While President Trump’s bombastic and alliterative threats against North Korea appear to be credibility-free bloviating, and North Korea’s are specific enough to be worrying even if doubt remains about their capability, there’s one player in this escalating exchange of warnings who seems to really understand how its done.
That would be China.
The marker was laid down in an editorial published yesterday in China’s state-run newspaper the Global Times:
[I]f North Korea launches missiles that threaten US soil first and the US retaliates, China will stay neutral. If the US and South Korea carry out strikes and try to overthrow the North Korean regime and change the political pattern of the Korean Peninsula, China will prevent them from doing so.

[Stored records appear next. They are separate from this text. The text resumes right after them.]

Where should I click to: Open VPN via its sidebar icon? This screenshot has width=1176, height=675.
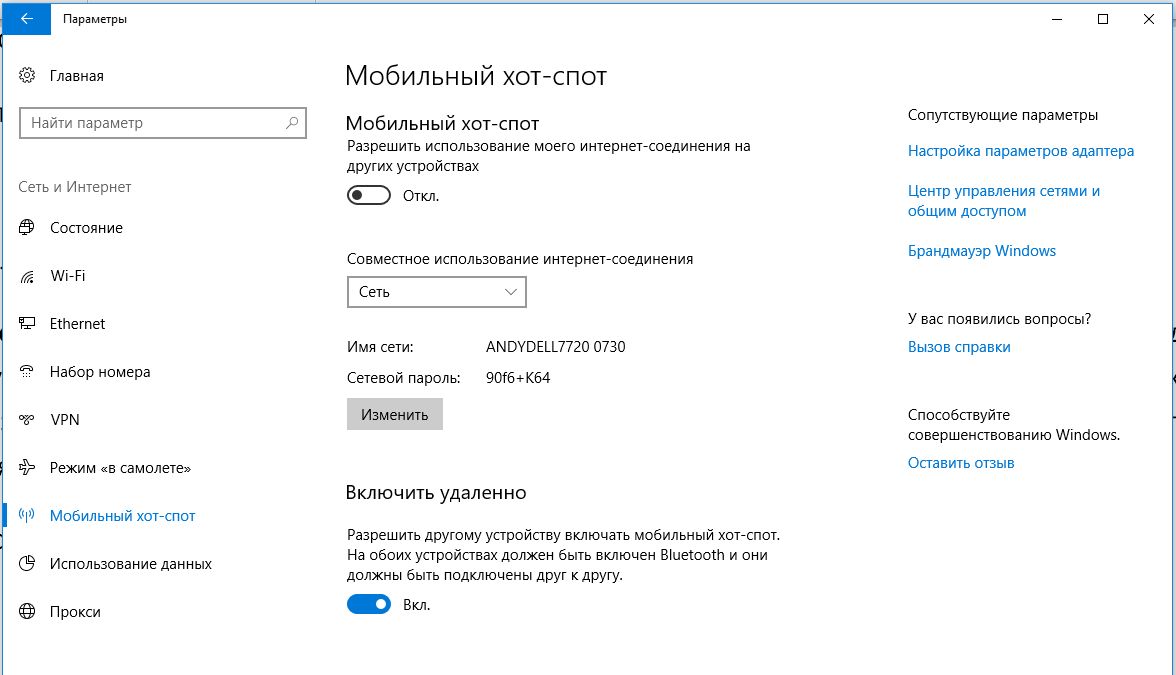tap(27, 419)
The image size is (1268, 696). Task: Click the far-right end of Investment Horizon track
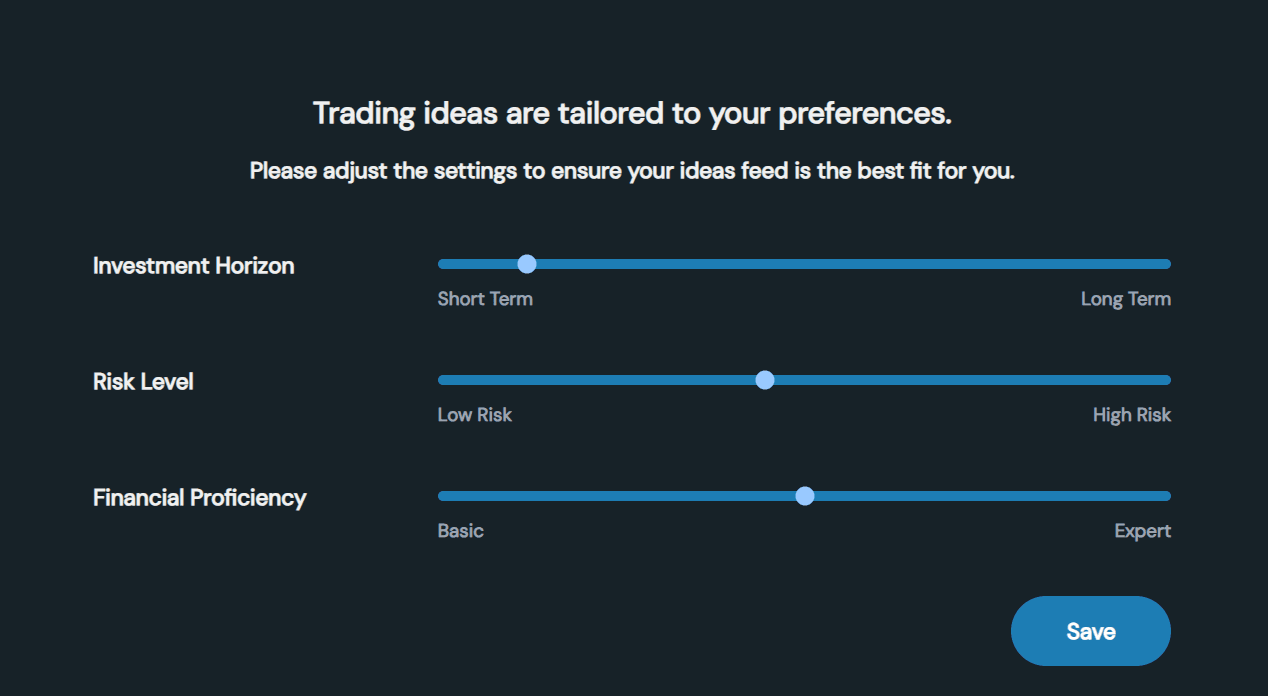coord(1166,264)
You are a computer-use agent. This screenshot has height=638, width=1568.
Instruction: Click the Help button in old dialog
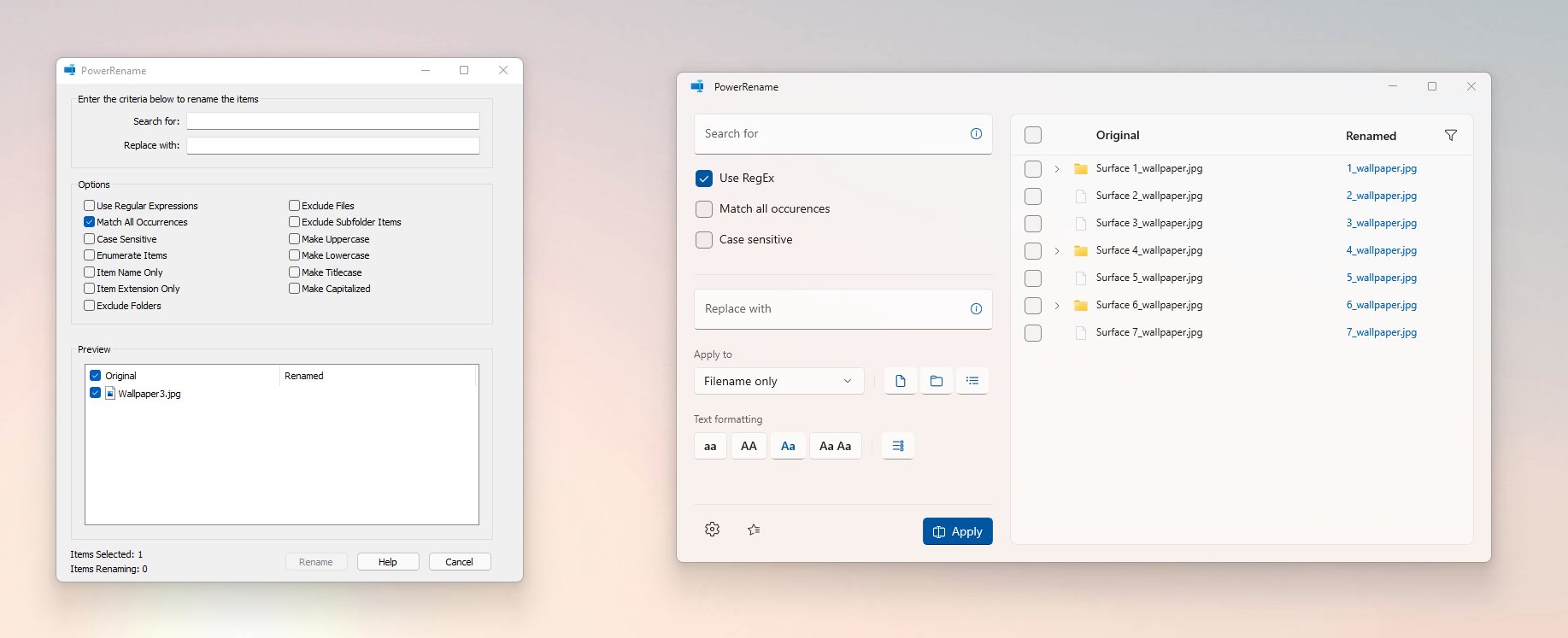click(x=388, y=562)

I will admit answering with decided skepticism when others have asked me whether I think China would enter a new Korean War on the side of Pyongyang. But as in so much of international affairs, context and circumstance matter.
As much as China might want to shake up the East Asian regional order to tilt the balance away from the United States and more in its favor, when it comes to the Korean Peninsula, China is a decidedly status quo power.
As national security analyst John Schindler reminds us in his latest column at the Observer:
Beijing regards Pyongyang as a troublesome client whose antics cause annoyances and worse. However, for Beijing, the continuing existence of North Korea—as long as they don’t cause an atomic holocaust in Northeast Asia—is better than all the other options. A bumptious client state across the Yalu river beats having a united Republic of Korea, a close U.S. ally, on China’s border.
Hence the very clear warning issued to both Donald Trump and Kim Jong-Un.
Kim is on notice that if he starts something he’s on his own. China will not have his back. And Trump is on notice that China will go to war, just like it did in 1950, to ensure the survival of its client if the US makes the first move unprovoked.
The threats are in. I know which one I believe.